Newspaper Help-Wanted Ads Decline to Historic Low


Newspaper Help-Wanted Ads Decline to Historic Low
Image by Will Langley

Employee Marketing

Karen Albritton
President

09.09.2008

The other part of the story is the migration of recruitment and job searching to online channels. Even when hiring picks up, don’t expect significant rebounds in newspaper help-wanted ads in the future. This is one more challenge for an industry struggling to define its future.

 Recruitment advertisers are getting smarter about how they find job candidates. The days of running a few ads in the industry trades or local newspapers to find your next hire are behind us.
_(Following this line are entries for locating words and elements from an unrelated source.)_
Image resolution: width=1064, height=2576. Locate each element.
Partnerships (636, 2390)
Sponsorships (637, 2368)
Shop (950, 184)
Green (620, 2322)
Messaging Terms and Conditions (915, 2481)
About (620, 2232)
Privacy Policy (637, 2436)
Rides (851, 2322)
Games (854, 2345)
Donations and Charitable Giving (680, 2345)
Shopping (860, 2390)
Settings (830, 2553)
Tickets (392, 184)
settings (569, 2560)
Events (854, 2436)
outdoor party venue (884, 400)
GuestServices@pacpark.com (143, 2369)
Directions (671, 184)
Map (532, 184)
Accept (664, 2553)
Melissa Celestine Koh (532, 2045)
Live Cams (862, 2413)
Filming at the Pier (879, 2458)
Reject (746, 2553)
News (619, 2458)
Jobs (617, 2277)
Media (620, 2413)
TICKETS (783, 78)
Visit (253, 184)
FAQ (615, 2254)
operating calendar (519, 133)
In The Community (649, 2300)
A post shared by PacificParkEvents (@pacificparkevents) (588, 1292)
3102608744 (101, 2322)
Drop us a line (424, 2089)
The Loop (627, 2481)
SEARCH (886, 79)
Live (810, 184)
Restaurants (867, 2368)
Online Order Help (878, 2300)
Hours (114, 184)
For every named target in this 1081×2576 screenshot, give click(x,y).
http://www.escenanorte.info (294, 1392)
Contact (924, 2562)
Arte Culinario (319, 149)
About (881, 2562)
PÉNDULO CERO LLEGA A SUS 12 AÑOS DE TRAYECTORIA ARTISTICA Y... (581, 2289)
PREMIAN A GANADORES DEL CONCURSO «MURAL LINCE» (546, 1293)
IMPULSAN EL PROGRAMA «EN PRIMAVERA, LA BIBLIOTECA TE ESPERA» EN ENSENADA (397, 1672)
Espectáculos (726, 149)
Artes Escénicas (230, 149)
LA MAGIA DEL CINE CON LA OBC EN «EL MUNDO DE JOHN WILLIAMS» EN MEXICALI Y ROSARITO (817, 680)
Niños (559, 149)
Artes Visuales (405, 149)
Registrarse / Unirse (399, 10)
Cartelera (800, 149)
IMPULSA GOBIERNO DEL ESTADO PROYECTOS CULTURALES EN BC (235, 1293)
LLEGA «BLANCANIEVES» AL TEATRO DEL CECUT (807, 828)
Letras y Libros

Online talent acquisition presents many new ways to source candidates from a global talent pool.

 Niche job boards, social networking sites and online advertising can be more efficient ways to target qualified applicants. What’s more, tapping into online social networks allows employees to capitalize on peer referrals to find proven talent.

More Trouble for Newspaper Industry: In the Shadow of Services like Craigslist,
June Help-Wanted Ad Placements Dip to 49-Year Low (Study from reuters.com )

The number of help-wanted ads in U.S. newspapers fell in June to a 49-year low, a private research group said on Thursday. The Conference Board said its gauge measuring help-wanted ad volume was 26 in June, the lowest reading since July 1958, Reuters reports. It was 32 just a year earlier.



“There are signs that job advertising volume is edging a little lower, with very slight decreases in each of the past two months,” said Ken Goldstein, labor economist at the Conference Board, in a statement. “Business caution about near-term prospects for the economy, and perhaps for their own businesses, may lead to a little less hiring this autumn. Plus, the online business is mature enough in that this is where help-wanted ads originate and may never appear in newspapers.”



Total online job ads fell 2 percent in June, the Conference Board said. Goldstein suggested an already-tight labor market and worries about where the economy is headed contributed.


Newspaper help-wanted ads were down in all nine of the board’s regions in the last three months, with the largest fall, 24.6 percent, in the Pacific, the Conference Board said.



The research firm surveys help-wanted ad volume at 51 newspapers across the country each month.